The greatest inducement to physical activity is living within walking
distance of shops, transit stops and other destinations, studies show.
In other words, urban form can induce a healthier lifestyle.
"Vancouver is the clearest example of that," Frank said. Critics suggest
that self-selection may have tilted his results -- that people who
choose to live in active cities tend already to be trim, fit and quite
literally "walking the talk." Frank acknowledges the point, but insists
that the policy implications remain valid. People will have a better
chance at a healthy life if cities build physical activity into the
urban form.
Vancouver owes its health-conscious design to a list of advantages that
most cities, including Minneapolis, don't have: a moderate climate, a
geography hemmed in by water and mountains, the relative racial harmony
among Vancouver's white and Asian ethnic groups, tax policies favorable
to renters and small business, a huge flow of Chinese investment since
the mid-1990s, and a contrarian strain of politics that engulfed the
city in the early '70s and continues to pay dividends.
"Those were the hippie-dippy days," recalls Gordon Price, an urban
planning consultant and former city councilor who says Vancouver
succeeds mostly because environmentalists kept freeways out of the
city's center.
As a result, traditional neighborhoods stayed intact; local streets
stayed vibrant and busy; crime was held in check; public schools and
small business remained strong. The city swallowed hard and accepted
high-density redevelopment as a way to preserve the wider region's lush
environment.
It was, in short, an early version of "smart growth" that ran contrary
to the trends of the day and to human nature. It would have been easier
just to acquiesce to sprawl, big-box stores and the auto lifestyle,
Price said.
Vancouver isn't without problems. Vagrants and drug addicts occupy
downtown's derelict eastern edge. Housing prices in the tonier West End
are leaving the middle class behind. Meanwhile, the outer ring is
suffering traffic woes common in most suburbs.

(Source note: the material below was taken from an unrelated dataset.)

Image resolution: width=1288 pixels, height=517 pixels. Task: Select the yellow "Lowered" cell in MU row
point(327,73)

But what most impresses a visitor is central Vancouver's extraordinary
care for public spaces. While drivers tend not to notice, walkers are
drawn to beautiful spaces. They see their city close up. They won't
tolerate crumbling, weed-infested sidewalks or shabby neighborhood
businesses. The more walkers a city has, the more pleasant, safe and
vital it becomes. Every great city is a great walking city -- not only
through parks or along waterfronts, but along ordinary streets that link
homes and destinations.
For Vancouverites, the values of healthy physical activity, public
beauty and retail/residential success seem to have converged in a
perfect synapse.
How? A greenways program invests $1 million a year to build attractive
pedestrian and bicycle links between homes and destinations, sometimes
along "ordinary" city streets. In addition, the park system maintains
130,000 street trees as part of its impressive $80 million (U.S.) annual
budget, and the zoning ordinance requires private developers to devote 1
percent of construction budgets to public art, thus embedding scores of
sculptures, fountains and other artistic features into the walking
environment. Moreover, city planners routinely negotiate generous
landscaping commitments from private developers.

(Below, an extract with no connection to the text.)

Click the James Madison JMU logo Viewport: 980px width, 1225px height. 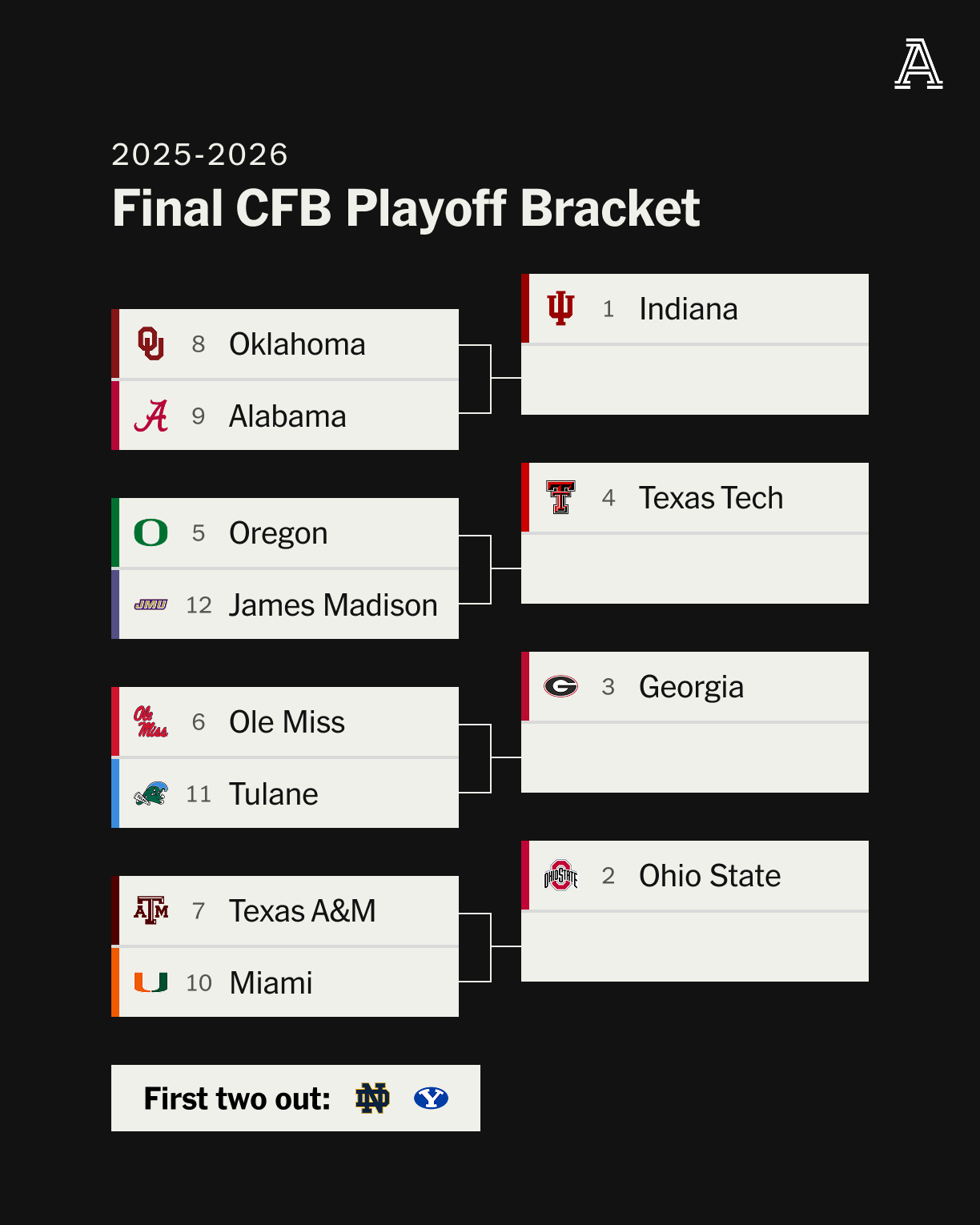tap(151, 604)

"They are expected to match the high standard that the city has set with
its landscape investments," said Sandra James, the city's chief
greenways planner.
The central idea in creating a healthy city, she said, is to make sure
that natural beauty isn't confined to parks and the waterfront but that
it invades every block.
Quoting the preamble to Vancouver's greeways policy book, she said:
"It's time to stop thinking of our cities as one place and nature as
someplace else."
Steve Berg is at sbe-@startribune.com.
(c) Copyright 2005 Star Tribune.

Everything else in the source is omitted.